I just watched Michael Arrington’s interview video with a bunch of Web 2.0 CEO’s. Very thought provoking, in bits and pieces… One quote that really struck me was from Jotspot CEO, Joe Kraus. He was talking about the future of publishing and publishers. His view is that the publisher’s role will be to "seed and weed". In other words, put initial ideas out there and see what happens to grow, while keeping an eye on things and making sure too many weeds (trolls, spam, etc.) don’t choke out the growth of the good content.

I wonder how this metaphor could be carried over to marketing.

The big concern of traditional organizations is loosing control of the message. Therefore most traditional marketing is about driving traffic back to the controlled content source, the corporate web site.

Viral marketing, the apparent preferred approach of Web 2.0 generation organizations, on the other hand is primarily concerned with the spread of "the word", by mouth, by net, whatever. The main concern seems to be maximizing the spread, regardless of how true to the originally intended message.

Maybe "Seed & Weed" is the common ground between these two approaches. This would foster spreading the word while maintaining intended focus, if not control. Not quite sure what this would look like, just an idea…

Next Generation Marketing

It seems to me that the Social Networking space is heating up. MySpace seems to be all the rage. I am certain that some organizations are trying to figure out how to flip this phenomenon into a marketing advantage. The first mention of this I have seen is MarthaSpace. I have also seen companies trying to embed some social network functionality into their Web 1.0 site.

I think the next step is to build vertical network communities with a hugh amount of functionality (blogs, RSS, OPML, Pics, video, Tags, aggregrators, etc) but using  accessible metaphors (Journal vs. blog, Bulletin board vs. del.icio.us, for example). Give the community free access. Charge those that want to provide information to that community.

The community must have value in and of itself just based on the community members. As traffic to the community grows, the price content providers are willing to pay goes up. The key to making this work is to define a focused community that clearly has a common thread that content providers can clearly target.

The problem that advertisers have with something like MySpace is that there is no clear focus, almost any organization could advertise there, and the impact would not be much more effective than advertising on broadcast media.

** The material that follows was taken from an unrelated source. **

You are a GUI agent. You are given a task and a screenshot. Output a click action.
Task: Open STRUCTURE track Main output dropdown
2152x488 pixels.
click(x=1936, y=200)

I know what this should look like, but alas I have not have the tech skills to build it. Anyone interested in having a conversation?

More Thinking…

Maybe creating another Social Site isn’t the answer. Maybe the approach should be some sort of vertical meta-data site that finds and aggregrates blogs and other social content from all sources. An add-on could be simple "in-house" tools for those not currently active and don’t have the resources (time, knowledge, etc.) to go about setting up their own environment. These are people that don’t care about tech stuff, they just want to engage in the conversation.

too small

I was in a meeting with about 30 marketing professionals (brand managers, ad agencies, PR firms, etc.). At lunch I asked the question at my table: "what do you think of blogs and the other types of new media on the horizon?" One of the agency folks responded:

We are keeping our eye on it, but it is still too small to be concerned about.

I guess they haven’t looked at the rate of growth, the kind of data you would expect a good marketer to look at. Unfortunately my mind was not quick enough to make that point at lunch…

Of course they went back to the meeting to discuss marketing plans and what will be delivered in 18 months… I can’t help but think how different the landscape will look in 18 months.